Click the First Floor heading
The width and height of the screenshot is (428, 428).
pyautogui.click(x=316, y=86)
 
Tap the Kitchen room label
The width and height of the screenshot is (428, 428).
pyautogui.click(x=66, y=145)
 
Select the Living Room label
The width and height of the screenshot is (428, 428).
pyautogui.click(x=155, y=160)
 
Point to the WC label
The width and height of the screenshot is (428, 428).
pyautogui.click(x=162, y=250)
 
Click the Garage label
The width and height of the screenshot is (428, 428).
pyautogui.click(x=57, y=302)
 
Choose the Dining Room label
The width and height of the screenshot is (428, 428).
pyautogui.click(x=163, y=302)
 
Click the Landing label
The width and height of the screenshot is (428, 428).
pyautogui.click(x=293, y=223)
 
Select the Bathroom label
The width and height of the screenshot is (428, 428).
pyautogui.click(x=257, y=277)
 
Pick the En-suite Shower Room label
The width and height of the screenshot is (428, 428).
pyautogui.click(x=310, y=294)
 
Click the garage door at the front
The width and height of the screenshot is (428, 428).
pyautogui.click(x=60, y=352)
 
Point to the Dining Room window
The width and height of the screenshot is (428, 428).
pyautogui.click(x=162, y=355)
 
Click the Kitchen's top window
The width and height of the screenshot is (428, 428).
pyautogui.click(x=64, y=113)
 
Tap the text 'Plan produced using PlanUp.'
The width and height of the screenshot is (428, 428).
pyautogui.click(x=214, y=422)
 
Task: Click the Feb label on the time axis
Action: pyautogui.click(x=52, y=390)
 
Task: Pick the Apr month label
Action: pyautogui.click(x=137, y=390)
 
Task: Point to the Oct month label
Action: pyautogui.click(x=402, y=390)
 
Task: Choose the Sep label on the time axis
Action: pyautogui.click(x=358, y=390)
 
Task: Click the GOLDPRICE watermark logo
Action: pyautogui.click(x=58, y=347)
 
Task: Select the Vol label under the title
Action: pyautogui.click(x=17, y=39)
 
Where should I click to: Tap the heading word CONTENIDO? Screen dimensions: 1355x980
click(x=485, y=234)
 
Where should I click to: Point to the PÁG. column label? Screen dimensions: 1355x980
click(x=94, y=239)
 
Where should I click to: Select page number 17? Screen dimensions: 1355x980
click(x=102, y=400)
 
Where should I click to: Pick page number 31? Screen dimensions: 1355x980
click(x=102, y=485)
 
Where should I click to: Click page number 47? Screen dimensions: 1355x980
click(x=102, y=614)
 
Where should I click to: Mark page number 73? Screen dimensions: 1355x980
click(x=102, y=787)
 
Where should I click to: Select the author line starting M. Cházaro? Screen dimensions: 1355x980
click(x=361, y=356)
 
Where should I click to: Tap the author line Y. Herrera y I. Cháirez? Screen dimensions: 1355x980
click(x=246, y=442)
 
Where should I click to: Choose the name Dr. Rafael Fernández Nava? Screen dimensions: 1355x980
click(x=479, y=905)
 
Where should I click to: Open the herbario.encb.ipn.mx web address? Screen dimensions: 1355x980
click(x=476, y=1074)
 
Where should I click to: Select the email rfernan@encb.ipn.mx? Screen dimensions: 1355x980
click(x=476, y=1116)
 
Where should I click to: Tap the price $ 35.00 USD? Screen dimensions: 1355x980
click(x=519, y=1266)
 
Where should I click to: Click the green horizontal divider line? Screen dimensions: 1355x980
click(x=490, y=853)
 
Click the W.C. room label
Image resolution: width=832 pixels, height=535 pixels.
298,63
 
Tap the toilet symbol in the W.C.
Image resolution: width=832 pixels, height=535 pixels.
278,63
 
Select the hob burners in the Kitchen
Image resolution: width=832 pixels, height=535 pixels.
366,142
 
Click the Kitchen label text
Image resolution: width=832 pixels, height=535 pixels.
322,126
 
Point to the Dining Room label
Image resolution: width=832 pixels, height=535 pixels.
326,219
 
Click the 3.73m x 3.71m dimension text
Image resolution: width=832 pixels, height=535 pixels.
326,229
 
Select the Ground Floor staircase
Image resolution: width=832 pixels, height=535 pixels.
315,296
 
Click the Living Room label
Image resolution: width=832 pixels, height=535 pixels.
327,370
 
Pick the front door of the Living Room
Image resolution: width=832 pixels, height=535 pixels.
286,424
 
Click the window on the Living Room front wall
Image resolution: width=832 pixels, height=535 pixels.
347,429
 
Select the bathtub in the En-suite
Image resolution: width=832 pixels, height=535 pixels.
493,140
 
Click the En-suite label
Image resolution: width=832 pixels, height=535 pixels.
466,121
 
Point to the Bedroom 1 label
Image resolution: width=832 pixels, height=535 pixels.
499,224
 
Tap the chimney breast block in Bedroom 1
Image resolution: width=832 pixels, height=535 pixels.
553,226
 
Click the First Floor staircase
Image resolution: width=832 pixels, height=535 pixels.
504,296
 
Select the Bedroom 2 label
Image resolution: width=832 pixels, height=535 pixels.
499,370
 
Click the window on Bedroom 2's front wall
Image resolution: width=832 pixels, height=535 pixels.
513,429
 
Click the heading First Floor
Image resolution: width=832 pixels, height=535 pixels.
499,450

__Task details__.
Output every item above again, line for line, with nothing changed.

__Result__.
Click the First Floor heading
The width and height of the screenshot is (428, 428).
pyautogui.click(x=316, y=86)
 
Tap the Kitchen room label
The width and height of the screenshot is (428, 428).
pyautogui.click(x=66, y=145)
 
Select the Living Room label
The width and height of the screenshot is (428, 428).
pyautogui.click(x=155, y=160)
 
Point to the WC label
The width and height of the screenshot is (428, 428).
pyautogui.click(x=162, y=250)
 
Click the Garage label
The width and height of the screenshot is (428, 428).
pyautogui.click(x=57, y=302)
 
Choose the Dining Room label
The width and height of the screenshot is (428, 428).
pyautogui.click(x=163, y=302)
 
Click the Landing label
The width and height of the screenshot is (428, 428).
pyautogui.click(x=293, y=223)
 
Select the Bathroom label
The width and height of the screenshot is (428, 428).
pyautogui.click(x=257, y=277)
 
Pick the En-suite Shower Room label
The width and height of the screenshot is (428, 428).
pyautogui.click(x=310, y=294)
 
Click the garage door at the front
The width and height of the screenshot is (428, 428).
pyautogui.click(x=60, y=352)
 
Point to the Dining Room window
The width and height of the screenshot is (428, 428).
pyautogui.click(x=162, y=355)
 
Click the Kitchen's top window
The width and height of the screenshot is (428, 428).
pyautogui.click(x=64, y=113)
 
Tap the text 'Plan produced using PlanUp.'
The width and height of the screenshot is (428, 428).
pyautogui.click(x=214, y=422)
 
Task: Click the Feb label on the time axis
Action: pyautogui.click(x=52, y=390)
 
Task: Pick the Apr month label
Action: pyautogui.click(x=137, y=390)
 
Task: Point to the Oct month label
Action: pyautogui.click(x=402, y=390)
 
Task: Choose the Sep label on the time axis
Action: pyautogui.click(x=358, y=390)
 
Task: Click the GOLDPRICE watermark logo
Action: pyautogui.click(x=58, y=347)
 
Task: Select the Vol label under the title
Action: pyautogui.click(x=17, y=39)
 
Where should I click to: Tap the heading word CONTENIDO? Screen dimensions: 1355x980
click(x=485, y=234)
 
Where should I click to: Point to the PÁG. column label? Screen dimensions: 1355x980
click(x=94, y=239)
 
Where should I click to: Select page number 17? Screen dimensions: 1355x980
click(x=102, y=400)
 
Where should I click to: Pick page number 31? Screen dimensions: 1355x980
click(x=102, y=485)
 
Where should I click to: Click page number 47? Screen dimensions: 1355x980
click(x=102, y=614)
 
Where should I click to: Mark page number 73? Screen dimensions: 1355x980
click(x=102, y=787)
 
Where should I click to: Select the author line starting M. Cházaro? Screen dimensions: 1355x980
click(x=361, y=356)
 
Where should I click to: Tap the author line Y. Herrera y I. Cháirez? Screen dimensions: 1355x980
click(x=246, y=442)
 
Where should I click to: Choose the name Dr. Rafael Fernández Nava? Screen dimensions: 1355x980
click(x=479, y=905)
 
Where should I click to: Open the herbario.encb.ipn.mx web address? Screen dimensions: 1355x980
click(x=476, y=1074)
 
Where should I click to: Select the email rfernan@encb.ipn.mx? Screen dimensions: 1355x980
click(x=476, y=1116)
 
Where should I click to: Tap the price $ 35.00 USD? Screen dimensions: 1355x980
click(x=519, y=1266)
 
Where should I click to: Click the green horizontal divider line? Screen dimensions: 1355x980
click(x=490, y=853)
 
Click the W.C. room label
Image resolution: width=832 pixels, height=535 pixels.
298,63
 
Tap the toilet symbol in the W.C.
Image resolution: width=832 pixels, height=535 pixels.
278,63
 
Select the hob burners in the Kitchen
Image resolution: width=832 pixels, height=535 pixels.
366,142
 
Click the Kitchen label text
Image resolution: width=832 pixels, height=535 pixels.
322,126
 
Point to the Dining Room label
Image resolution: width=832 pixels, height=535 pixels.
326,219
 
Click the 3.73m x 3.71m dimension text
Image resolution: width=832 pixels, height=535 pixels.
326,229
 
Select the Ground Floor staircase
Image resolution: width=832 pixels, height=535 pixels.
315,296
 
Click the Living Room label
Image resolution: width=832 pixels, height=535 pixels.
327,370
 
Pick the front door of the Living Room
Image resolution: width=832 pixels, height=535 pixels.
286,424
 
Click the window on the Living Room front wall
Image resolution: width=832 pixels, height=535 pixels.
347,429
 
Select the bathtub in the En-suite
Image resolution: width=832 pixels, height=535 pixels.
493,140
 
Click the En-suite label
Image resolution: width=832 pixels, height=535 pixels.
466,121
 
Point to the Bedroom 1 label
Image resolution: width=832 pixels, height=535 pixels.
499,224
 
Tap the chimney breast block in Bedroom 1
Image resolution: width=832 pixels, height=535 pixels.
553,226
 
Click the First Floor staircase
Image resolution: width=832 pixels, height=535 pixels.
504,296
 
Select the Bedroom 2 label
Image resolution: width=832 pixels, height=535 pixels.
499,370
 
Click the window on Bedroom 2's front wall
Image resolution: width=832 pixels, height=535 pixels.
513,429
 
Click the heading First Floor
Image resolution: width=832 pixels, height=535 pixels.
499,450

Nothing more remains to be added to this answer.